----- Supplied data
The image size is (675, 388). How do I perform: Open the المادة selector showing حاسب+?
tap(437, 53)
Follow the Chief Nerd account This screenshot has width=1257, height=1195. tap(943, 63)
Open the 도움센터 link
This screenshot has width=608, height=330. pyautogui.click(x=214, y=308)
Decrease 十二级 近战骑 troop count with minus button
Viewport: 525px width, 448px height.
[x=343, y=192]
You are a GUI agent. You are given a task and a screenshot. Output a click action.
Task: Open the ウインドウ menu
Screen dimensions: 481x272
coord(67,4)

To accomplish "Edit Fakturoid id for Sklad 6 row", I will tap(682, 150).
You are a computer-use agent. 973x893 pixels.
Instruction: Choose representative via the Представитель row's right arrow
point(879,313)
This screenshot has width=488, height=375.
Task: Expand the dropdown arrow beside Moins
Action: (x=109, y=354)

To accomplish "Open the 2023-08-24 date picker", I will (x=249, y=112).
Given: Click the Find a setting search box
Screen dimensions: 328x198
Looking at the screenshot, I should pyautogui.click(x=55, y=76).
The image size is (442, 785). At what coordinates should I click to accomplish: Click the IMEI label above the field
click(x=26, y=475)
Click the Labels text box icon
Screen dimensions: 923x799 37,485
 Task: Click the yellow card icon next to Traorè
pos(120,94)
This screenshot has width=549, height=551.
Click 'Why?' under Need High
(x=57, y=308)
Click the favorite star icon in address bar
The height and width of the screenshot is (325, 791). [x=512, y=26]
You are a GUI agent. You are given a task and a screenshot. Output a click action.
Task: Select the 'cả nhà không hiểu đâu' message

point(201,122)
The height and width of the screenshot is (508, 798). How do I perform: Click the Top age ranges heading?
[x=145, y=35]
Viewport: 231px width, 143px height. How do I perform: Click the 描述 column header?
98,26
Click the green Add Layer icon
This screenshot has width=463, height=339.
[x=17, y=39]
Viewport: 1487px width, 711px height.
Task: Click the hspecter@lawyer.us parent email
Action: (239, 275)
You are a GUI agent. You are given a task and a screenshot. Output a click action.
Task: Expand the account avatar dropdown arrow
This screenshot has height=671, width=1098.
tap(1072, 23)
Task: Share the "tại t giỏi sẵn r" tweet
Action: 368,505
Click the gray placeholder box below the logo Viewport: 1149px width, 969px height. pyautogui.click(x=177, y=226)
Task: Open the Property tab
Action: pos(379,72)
----------
**Exercise prompt:**
With nothing left out, copy every record exactly.

**Exercise output:**
The image size is (675, 388). How do I perform: Open the المادة selector showing حاسب+?
tap(437, 53)
Follow the Chief Nerd account This screenshot has width=1257, height=1195. tap(943, 63)
Open the 도움센터 link
This screenshot has width=608, height=330. pyautogui.click(x=214, y=308)
Decrease 十二级 近战骑 troop count with minus button
Viewport: 525px width, 448px height.
[x=343, y=192]
You are a GUI agent. You are given a task and a screenshot. Output a click action.
Task: Open the ウインドウ menu
Screen dimensions: 481x272
coord(67,4)

To accomplish "Edit Fakturoid id for Sklad 6 row", I will tap(682, 150).
You are a computer-use agent. 973x893 pixels.
Instruction: Choose representative via the Представитель row's right arrow
point(879,313)
This screenshot has width=488, height=375.
Task: Expand the dropdown arrow beside Moins
Action: (x=109, y=354)

To accomplish "Open the 2023-08-24 date picker", I will (x=249, y=112).
Given: Click the Find a setting search box
Screen dimensions: 328x198
Looking at the screenshot, I should pyautogui.click(x=55, y=76).
The image size is (442, 785). At what coordinates should I click to accomplish: Click the IMEI label above the field
click(x=26, y=475)
Click the Labels text box icon
Screen dimensions: 923x799 37,485
 Task: Click the yellow card icon next to Traorè
pos(120,94)
This screenshot has width=549, height=551.
Click 'Why?' under Need High
(x=57, y=308)
Click the favorite star icon in address bar
The height and width of the screenshot is (325, 791). [x=512, y=26]
You are a GUI agent. You are given a task and a screenshot. Output a click action.
Task: Select the 'cả nhà không hiểu đâu' message

point(201,122)
The height and width of the screenshot is (508, 798). How do I perform: Click the Top age ranges heading?
[x=145, y=35]
Viewport: 231px width, 143px height. How do I perform: Click the 描述 column header?
98,26
Click the green Add Layer icon
This screenshot has width=463, height=339.
[x=17, y=39]
Viewport: 1487px width, 711px height.
Task: Click the hspecter@lawyer.us parent email
Action: (239, 275)
You are a GUI agent. You are given a task and a screenshot. Output a click action.
Task: Expand the account avatar dropdown arrow
This screenshot has height=671, width=1098.
tap(1072, 23)
Task: Share the "tại t giỏi sẵn r" tweet
Action: 368,505
Click the gray placeholder box below the logo Viewport: 1149px width, 969px height. pyautogui.click(x=177, y=226)
Task: Open the Property tab
Action: pos(379,72)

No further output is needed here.